If should be noted that during breaking the series motor operates as a self excited series generator, hence it will have it is self excitation critical resistance and critical speed. So, as the machine speed goes down the O C C will also decrease and at some time it will become tangent to the load line, if the breaking resistance remains same then after some speed the self excited series generator will fail to excite and hence the breaking torque will also reduce drastically. This can be so there should be a method for varying the breaking resistance as the machine slows down.

(Refer Slide Time: 30:20)

This can be done with the help of a chopper as we will see, but before that, let us see how we can do plugging, plugging can be done is a similar manner. Here also we need to reverse the connection of the field winding, but instead of connecting a braking resistance now, this is connected to a voltage of opposite polarity. So now, this will be the magnetization characteristics and the load line which now the applied voltage is not zero, but a negative value.
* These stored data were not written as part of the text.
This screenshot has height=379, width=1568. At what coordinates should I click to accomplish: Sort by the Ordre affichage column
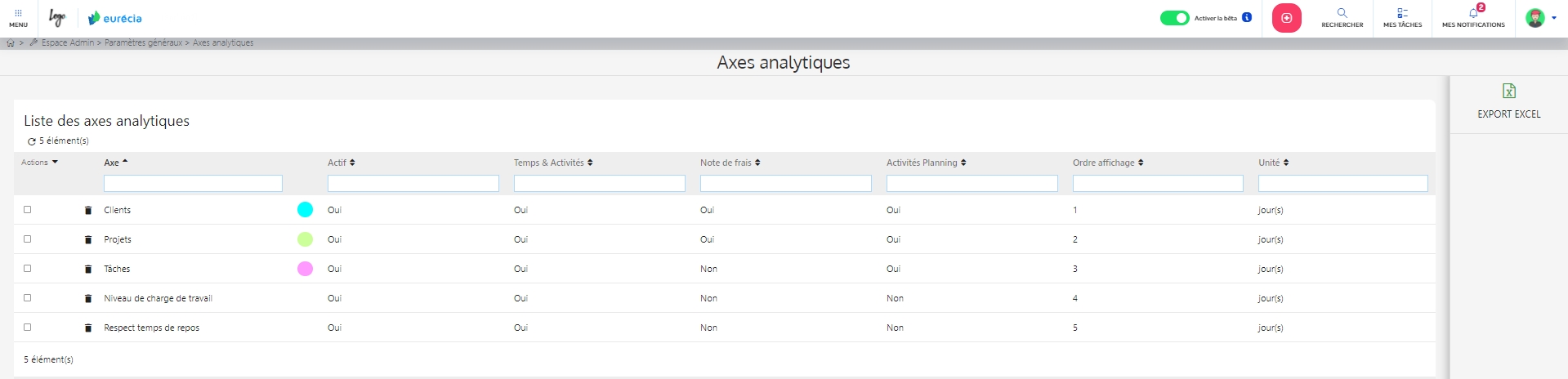point(1107,163)
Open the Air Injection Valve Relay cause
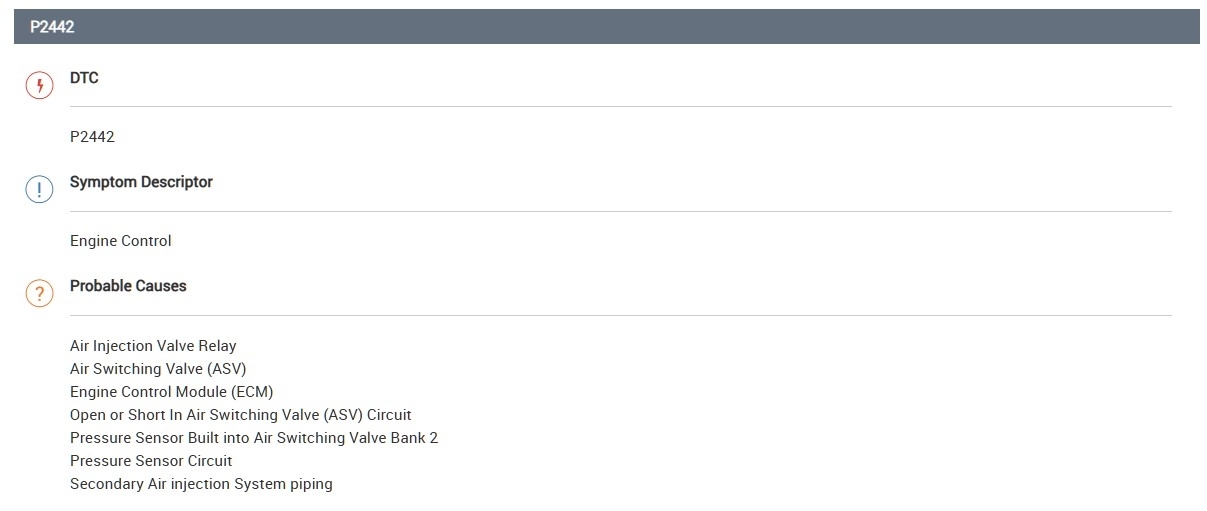The image size is (1207, 511). 153,346
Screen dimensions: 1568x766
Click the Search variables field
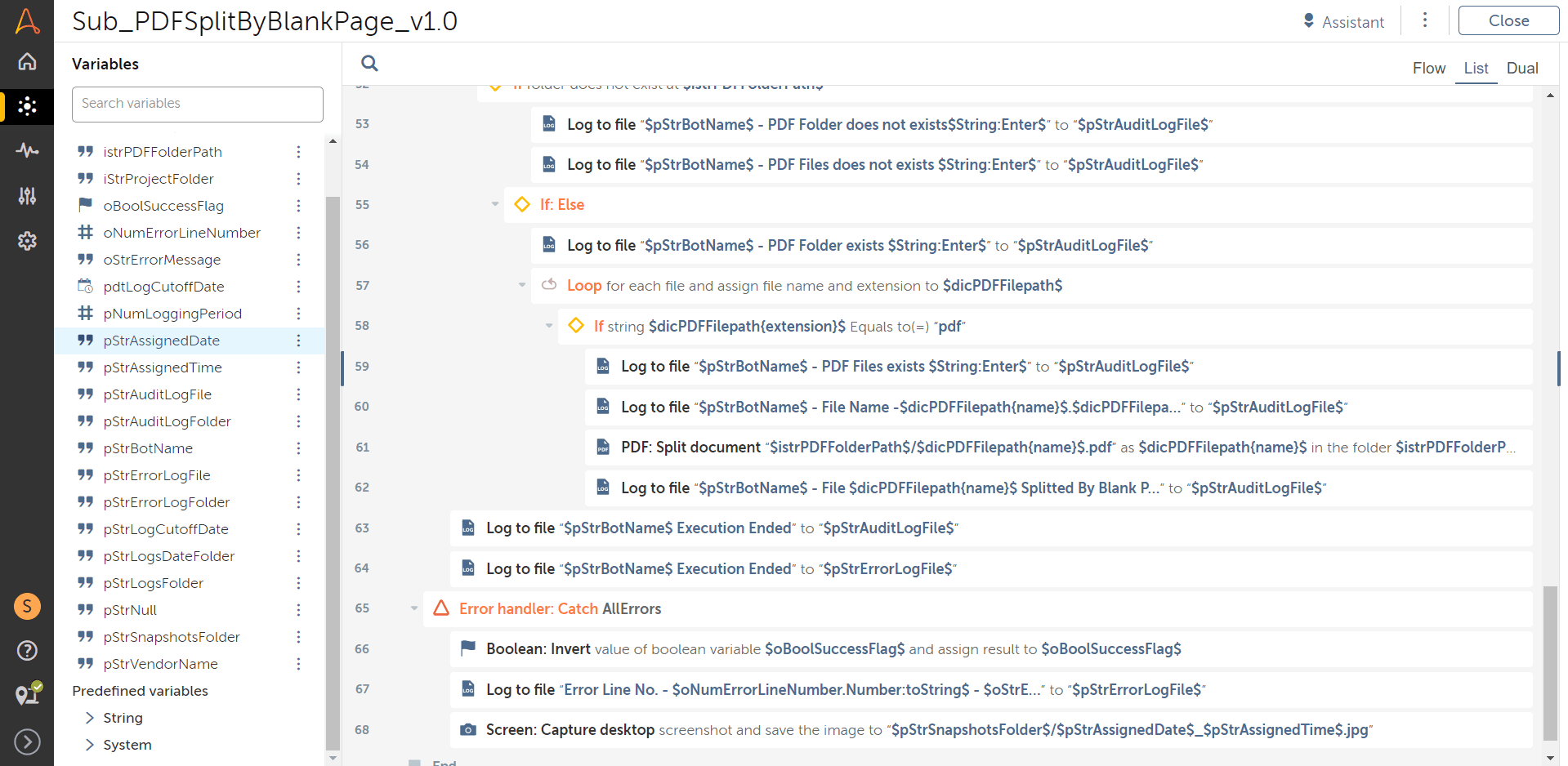click(198, 104)
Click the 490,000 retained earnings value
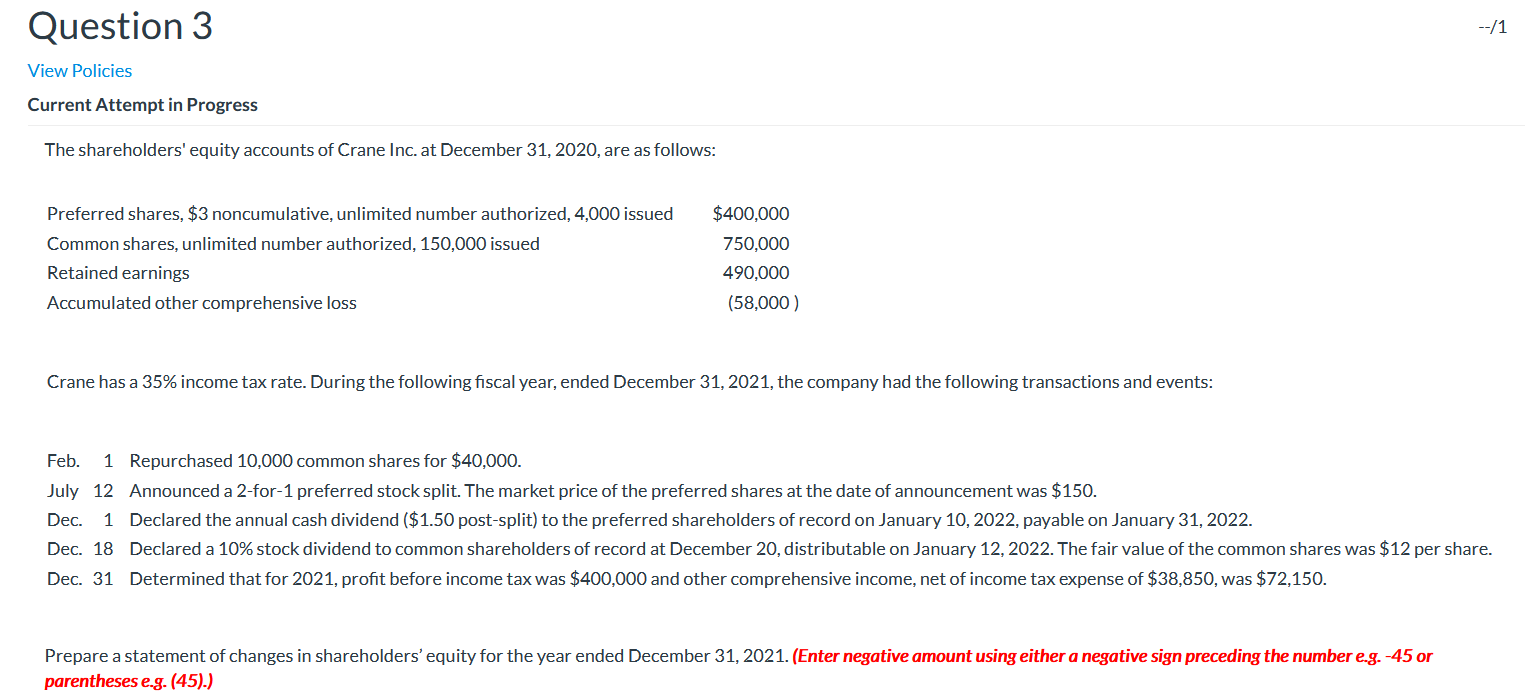This screenshot has height=696, width=1525. point(756,272)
So, this will be the load line hence, this will be the operating point. We see that for plugging the value of the breaking torque at zero speed is not zero. So, there is a possibility that the machine will start rotating in the opposite direction of course, the current can be very large hence it will be usually necessary to put additional resistance in series with the armature while resulting to plugging. Even here as the machine speed decreases the plugging torque will decrease and it will be desirable to be able to vary the series resistance.

(Refer Slide Time: 32:49)

This can be done with the help of a chopper. Let us see, we know that a chopper consists of a two features. So, let us first consider dynamic braking, here also it will be necessary to, let us, this is the normal dynamic braking resistor and in order to vary it connect switch across it. A controllable switch S, where the S is turned on and turned off at a constant duty cycle or variable duty cycle at a constant frequency, this is the S on, S off.

Now, there will be power loss, this is the armature current I a there will power loss in R B only when the switch S is off. So, what is the total energy loss? So, this is the time period T, this is the period of T on and T off. So, the energy loss over one cycle in R B equal to I a square R B into T off. So, average power loss equal to I a square R B into T off by T, if I call this to be delta the period over which power loss takes place then this is equal to I a square delta R B.

(Refer Slide Time: 36:36)

So, this entire arrangement of a fixed resistance and a switch now appears as if we have connected a variable resistance R B, delta R B. Here we have connected a variable resistance delta R B, since as the machine slows down the O C C drops, but at the same time the delta can be varied also. So, that the breaking current and hence the torque remains almost constant. So, with a chopper it is possible to maintain a constant breaking current during dynamic breaking. More importantly it is possible to achieve regenerative breaking using choppers.

(Refer Slide Time: 39:05)

So, for that again we will connect the series machine to a chopper with the field reversed, if this switch is turned on at a duty ratio of delta we know that the voltage here will be delta V t. Now, since we have reversed the field winding. Now, for negative current the generated E will be positive with the chopper it was assumed positive current direction to be this, we can write delta V t equal to I a into r a plus r s e plus E. Or E equal to delta V t minus I a, r a plus r s e. So, this is the position delta V t, we can always get a straight line like this. More importantly as them so it is possible to choose a value of delta, that there is a intersection of this inverse O C C, that is O C C for negative current and the load line. So, you get a operating point it is at which the series motor will operate and the braking torque will be E b I a b by omega.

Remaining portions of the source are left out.